The approval comes nearly two months after Finance Minister Avraham Shohat first presented his budget plans to the other ministers.

Shohat devoted much of the intervening time to convincing the Cabinet to accept the cuts, particularly those in defense spending.

In the recent weeks of budget discussions, Prime Minister Yitzhak Rabin was quoted as telling the Cabinet that the government’s foremost priority at this time is the peace process and that it should take no steps that could send a message of a weakened security force.

Israel’s security services, including the Israel Defense Force and the police, were expected to absorb the new budget’s largest cuts, which would come from the salaries of senior career officers and from social benefits plans.
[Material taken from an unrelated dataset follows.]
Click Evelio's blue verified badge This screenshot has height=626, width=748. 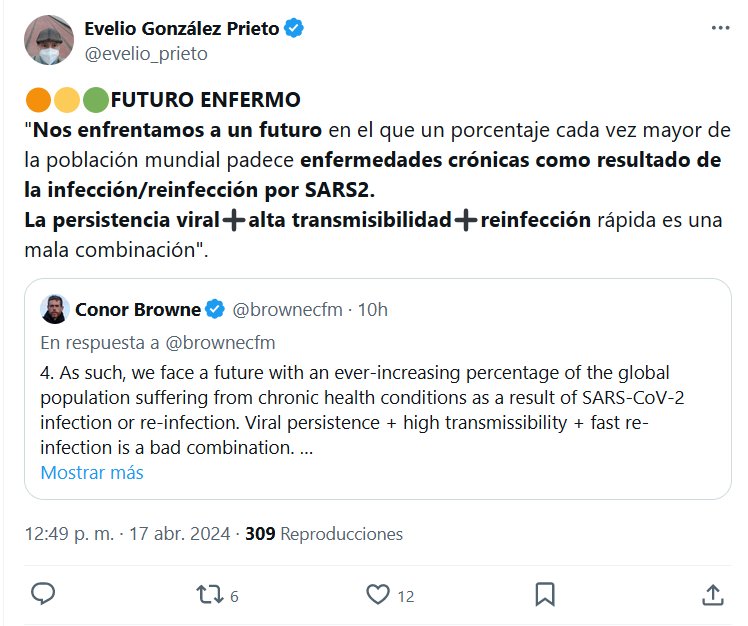coord(294,29)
Shohat presented a plan at Sunday’s meeting to generate new revenues by canceling Israel’s tax credit for working married women.

This drew sharp criticism from Labor and Social Welfare Minister Ora Namir, who conveyed her opposition by refraining to take part in the vote.

Shohat said he would reconsider the idea.

Health Minister Ephraim Sneh voted against the budget, saying that the cuts in his ministry were unacceptable.

“It should not get to the point where we have to decide, `This person does not get dialysis treatment, that woman does not receive treatment for cancer,'” he told Israel Television.

“I am a pragmatic person,” he added. “I will have to find a way in this very uncomfortable situation how to deal with this to maintain the health of the public.”

The Cabinet has scheduled to meet again soon to make a final decision on the shape of the 1996 budget.